» **Supplied material**:
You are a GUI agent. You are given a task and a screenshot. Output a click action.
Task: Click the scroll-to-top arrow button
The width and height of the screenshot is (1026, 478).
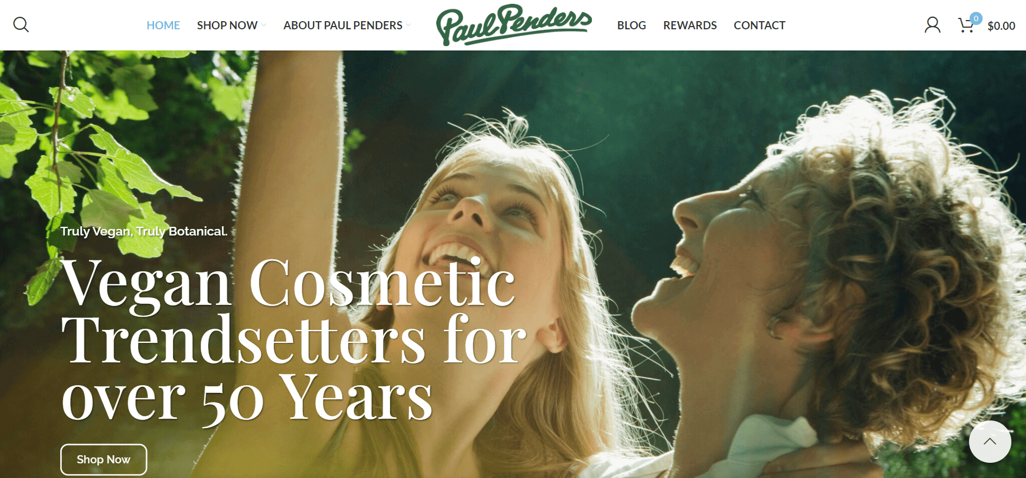click(x=990, y=442)
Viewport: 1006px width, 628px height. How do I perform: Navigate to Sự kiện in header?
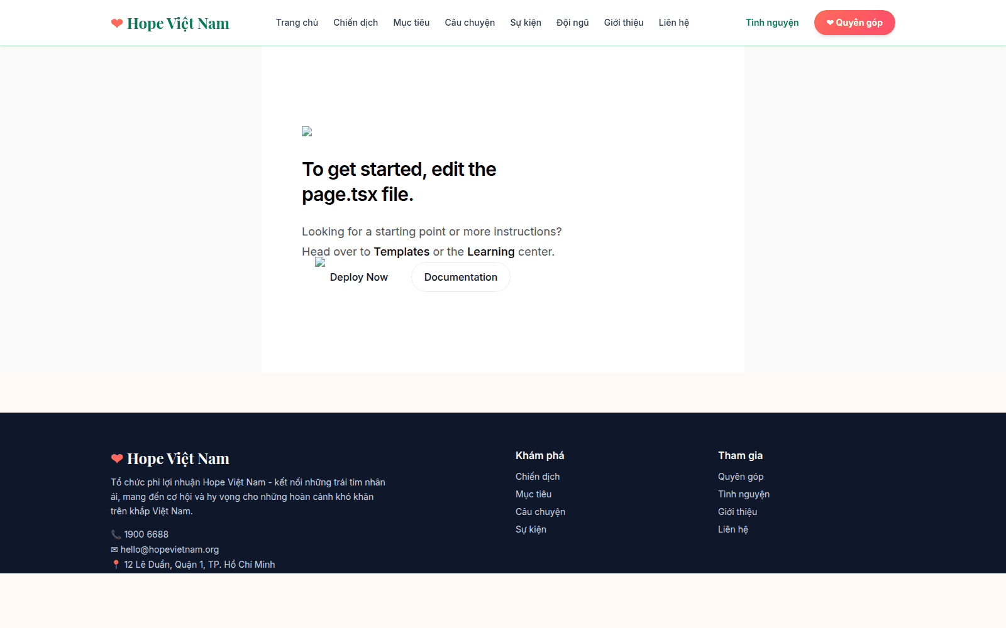525,23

» **Exercise directions**: The result should be an exact copy of the material, containing no pictures.

» **Answer box**:
You are a GUI agent. You are given a task and a screenshot. Output a click action.
Task: Click the scroll-to-top arrow button
The width and height of the screenshot is (1026, 478).
click(x=990, y=442)
Viewport: 1006px width, 628px height. How do I perform: Navigate to Sự kiện in header?
525,23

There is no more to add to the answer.